**Exercise**:
Beginning with the line that holds "Screen dimensions: 1904x940" and finishing with the line that holds "Task: Open chat messages bubble icon", repeat the listing exactly, leaving every picture out.
[Start of Attachment]
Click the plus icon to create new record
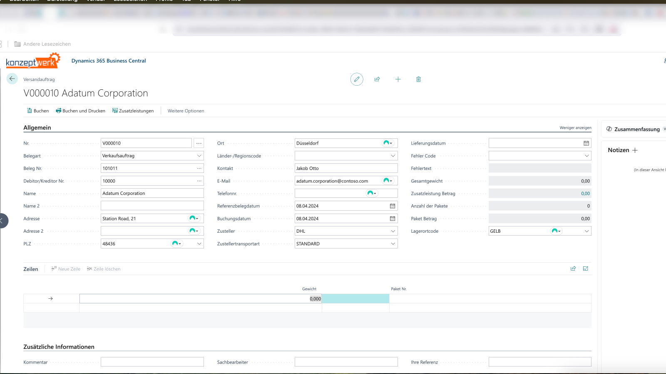Viewport: 666px width, 374px height. [398, 79]
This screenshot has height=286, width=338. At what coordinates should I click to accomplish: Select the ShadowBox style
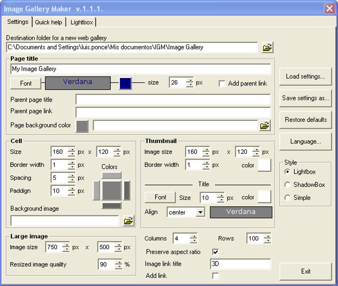[287, 185]
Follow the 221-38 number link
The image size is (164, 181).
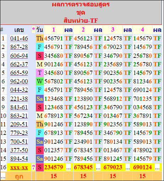click(19, 99)
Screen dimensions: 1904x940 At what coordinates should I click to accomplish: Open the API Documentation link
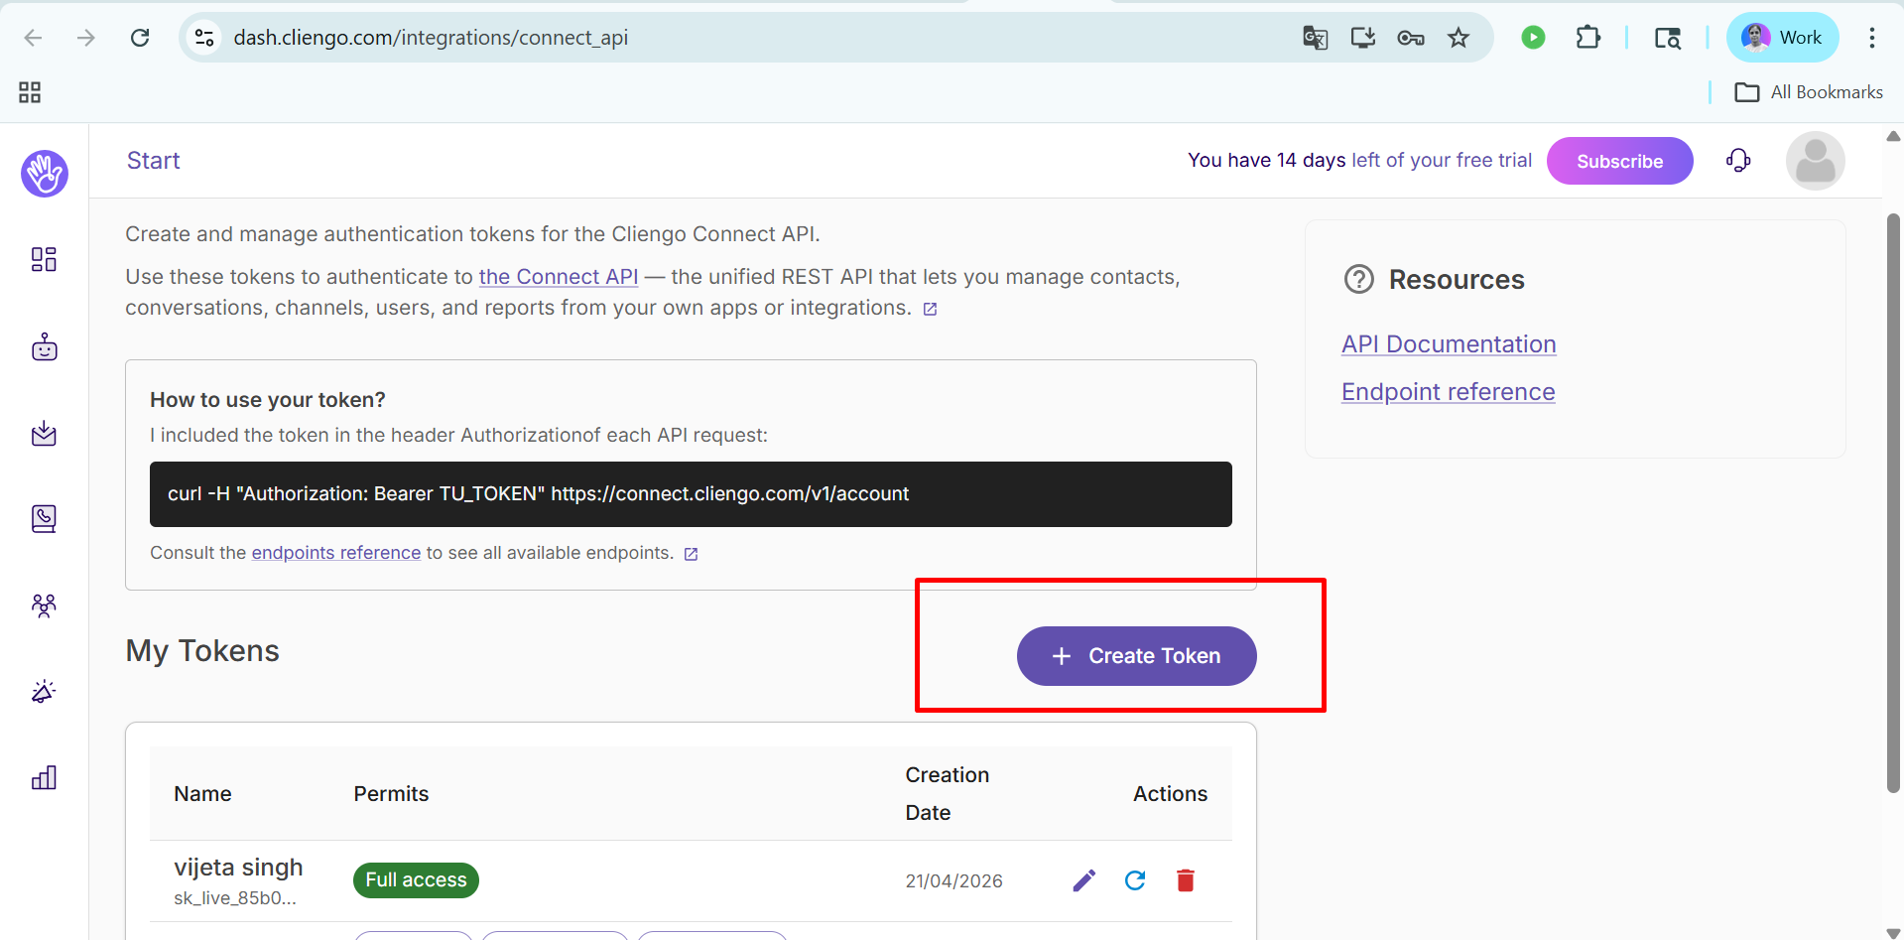click(x=1449, y=344)
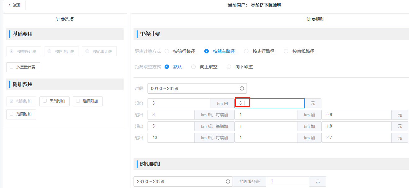Image resolution: width=409 pixels, height=188 pixels.
Task: Edit the 加收服务费 service fee value
Action: pyautogui.click(x=287, y=181)
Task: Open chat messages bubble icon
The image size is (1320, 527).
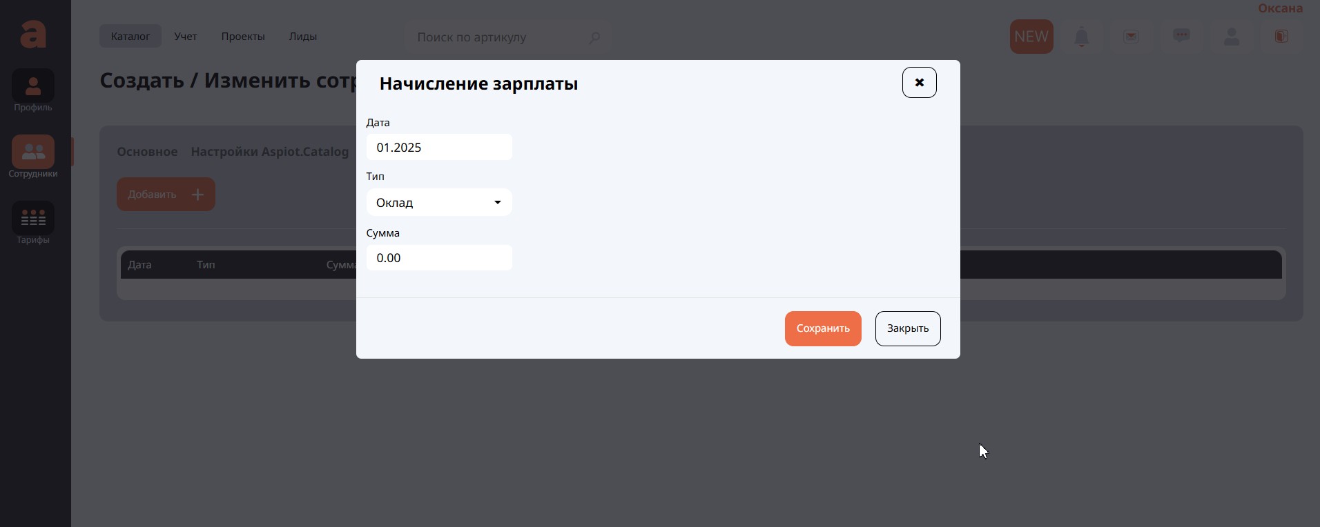Action: pos(1181,36)
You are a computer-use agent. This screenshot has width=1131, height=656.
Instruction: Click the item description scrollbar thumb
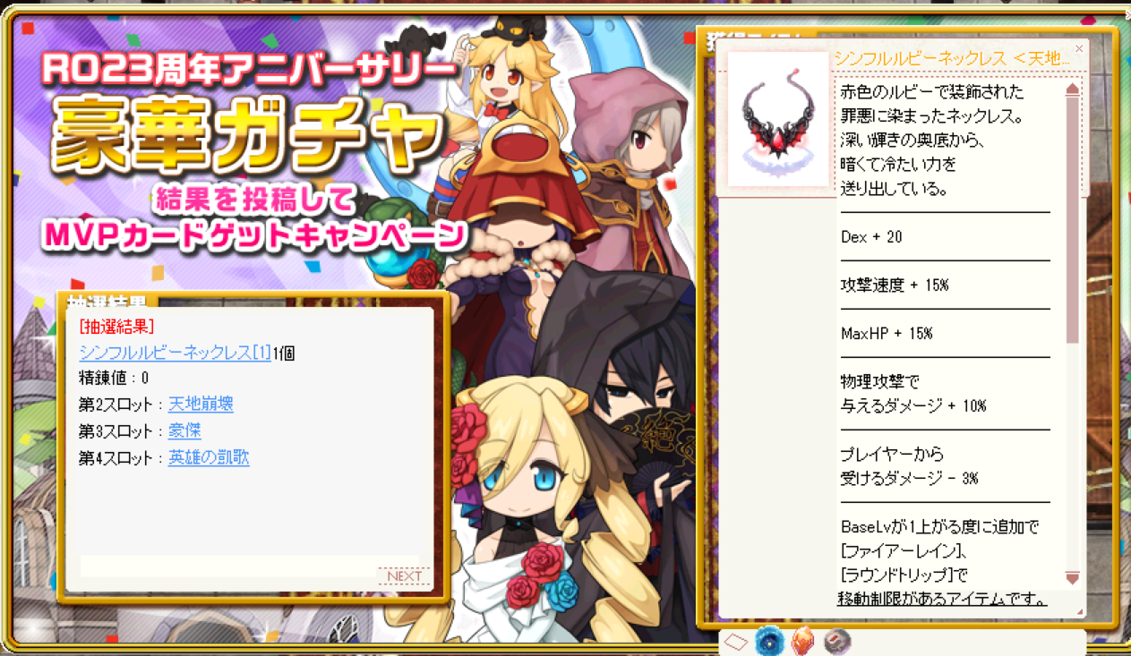pyautogui.click(x=1072, y=220)
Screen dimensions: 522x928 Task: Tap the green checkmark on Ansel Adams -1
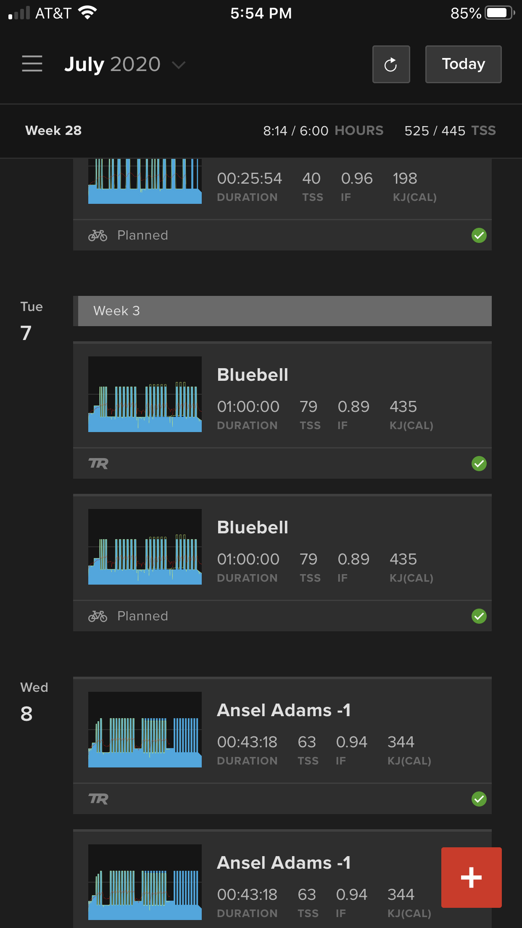point(479,799)
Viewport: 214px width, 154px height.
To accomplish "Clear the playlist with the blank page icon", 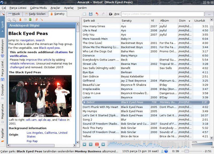I will click(85, 14).
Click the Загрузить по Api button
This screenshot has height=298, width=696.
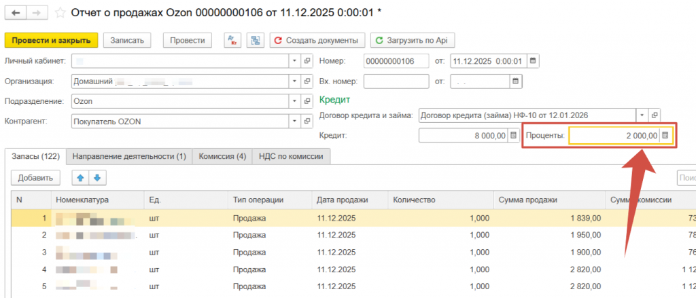coord(412,41)
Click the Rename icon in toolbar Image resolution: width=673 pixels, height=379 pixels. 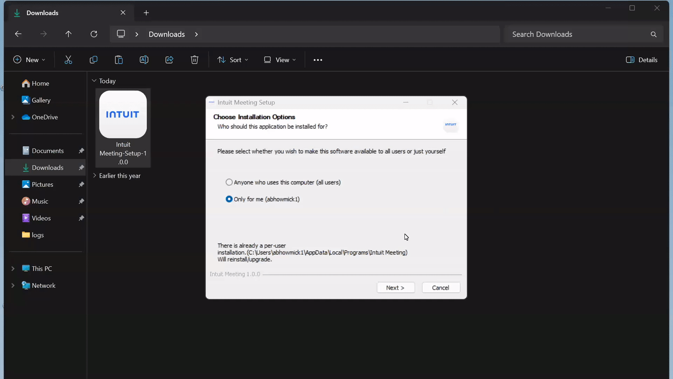[144, 60]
[End of Attachment]
**Solution**:
Screen dimensions: 1904x940 At what coordinates should I click to accomplish: Open the API Documentation link
click(x=1449, y=344)
Image resolution: width=409 pixels, height=188 pixels.
Task: Edit the 加收服务费 service fee value
Action: pyautogui.click(x=287, y=181)
Task: Open chat messages bubble icon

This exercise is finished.